American Eagle’s latest ad campaign featuring Sydney Sweeney managed to light up social media with accusations of “Nazi-esque” undertones — but the polling says the outrage brigade was more of a vocal fringe than a national movement.
The campaign itself was straightforward: Sweeney modeling several styles of American Eagle jeans with the tagline, “Sydney Sweeney has great jeans.” The double entendre was obvious, and for most people, harmless.
But online critics, grasping at the homonym, claimed the brand was sending a coded message about her “genes” — an insinuation that, because Sweeney is white, blonde, and blue-eyed, the ad was somehow trafficking in racial superiority themes.
According to a new Economist/YouGov poll, however, just 12% of Americans found the ad “offensive.” Nearly four times that number either thought it was “clever” (39%) or didn’t care one way or the other (40%). The supposed national firestorm? Mostly confined to the social media echo chamber.
YouGov has Sweeney data - 12% of Americans find it offensive.
The gender gap is bigger than the political gap on whether the ad is “offensive” (7% of men, 17% of women)
Men are also more likely to find the ad “clever” (49% of men, 31% of women). pic.twitter.com/SMQGsWM66S
— Will Jordan (@williamjordann) August 12, 2025
The political breakdown is telling: 18% of Democrats took offense, compared to just 7% of Republicans and 13% of independents. Even among Democrats, more respondents labeled the ad “clever” (22%) than “offensive.” Independents (38%) and Republicans (57%) were far more likely to see the humor.

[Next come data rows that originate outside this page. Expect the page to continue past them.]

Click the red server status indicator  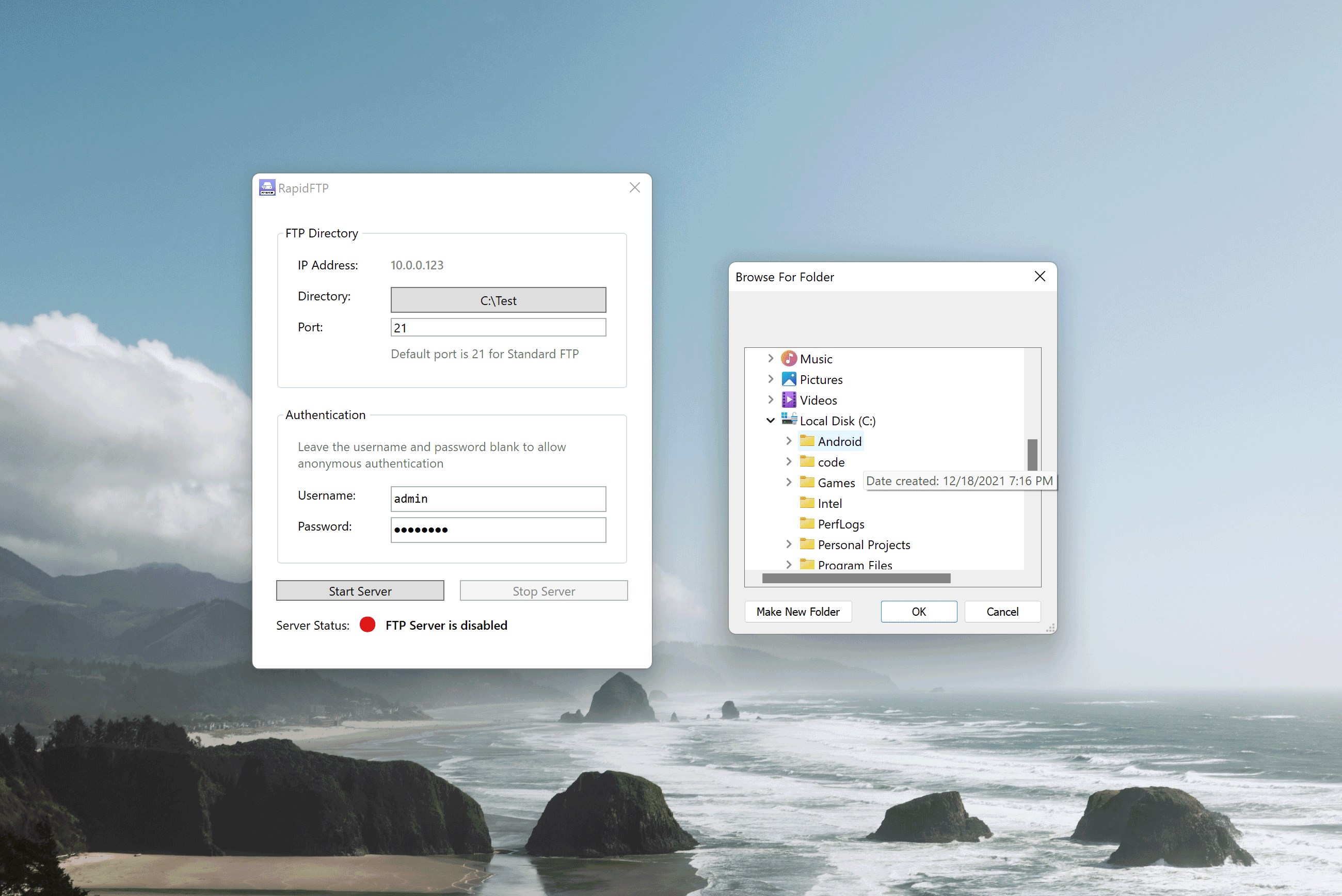[368, 625]
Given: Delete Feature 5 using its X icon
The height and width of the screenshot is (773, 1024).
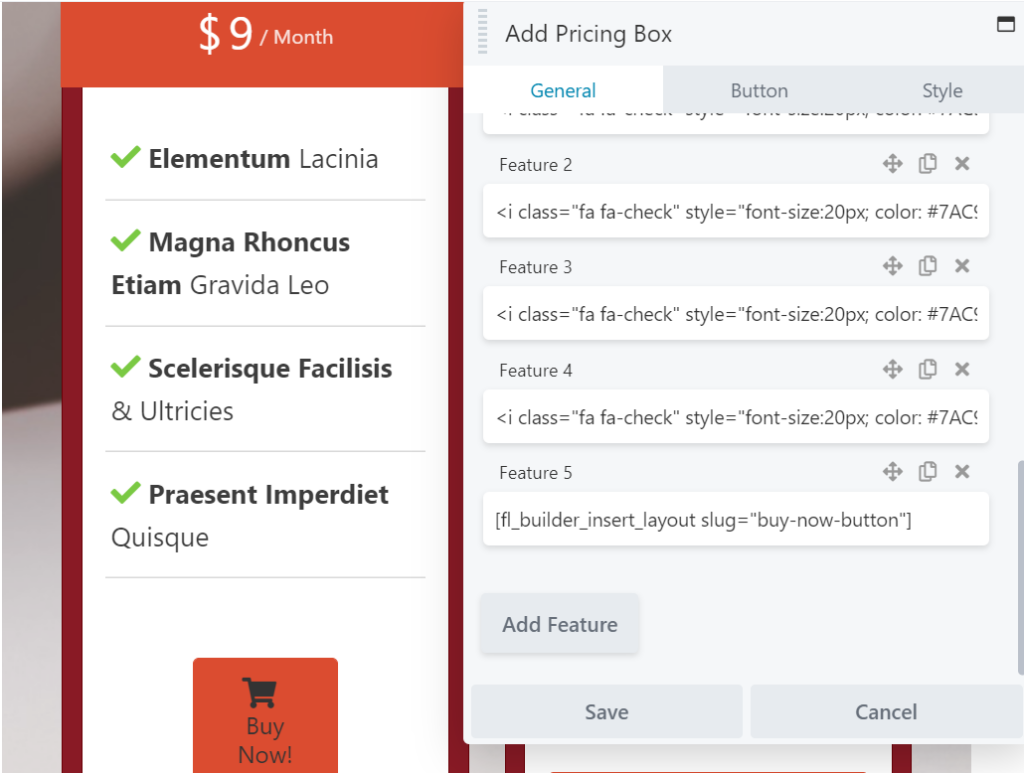Looking at the screenshot, I should [x=961, y=471].
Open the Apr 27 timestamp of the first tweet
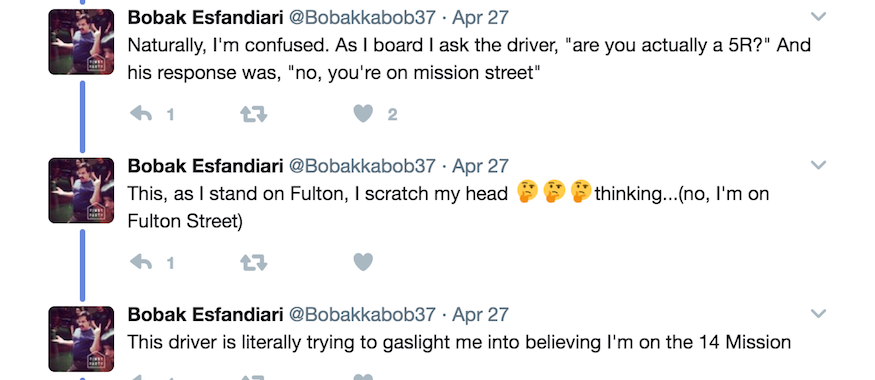This screenshot has width=875, height=380. (480, 17)
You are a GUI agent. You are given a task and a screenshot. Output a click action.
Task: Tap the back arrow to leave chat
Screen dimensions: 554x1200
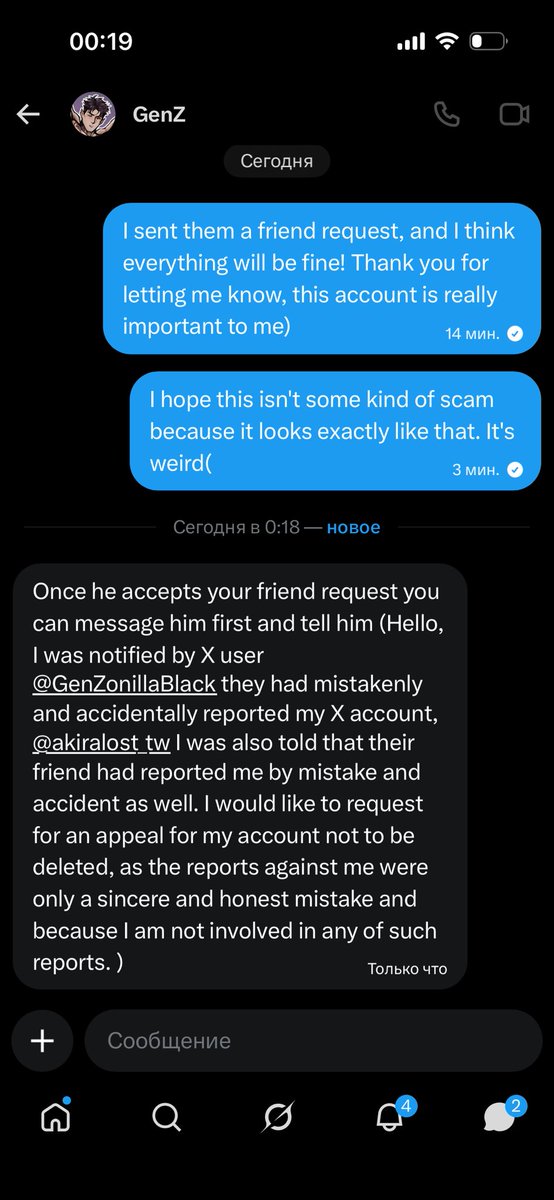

The gender gap was even sharper. Women were more than twice as likely as men to call the ad offensive (17% vs. 7%), but still, far more women (31%) saw it as clever — and among men, that number jumped to nearly half (49%).
By race, black respondents were slightly more likely to view the ad as offensive (16%) than white (12%) or Hispanic respondents (7%). But in all groups, those calling it “clever” outnumbered the offended: 21% of black Americans, 43% of white Americans, and 40% of Hispanic Americans.
The poll, conducted August 9–11 among 1,635 adults, drives home the reality that viral outrage doesn’t always translate into widespread public sentiment. On the internet, a handful of critics can dominate the conversation. In the real world, most Americans either chuckled at the wordplay — or just shrugged and went on with their day.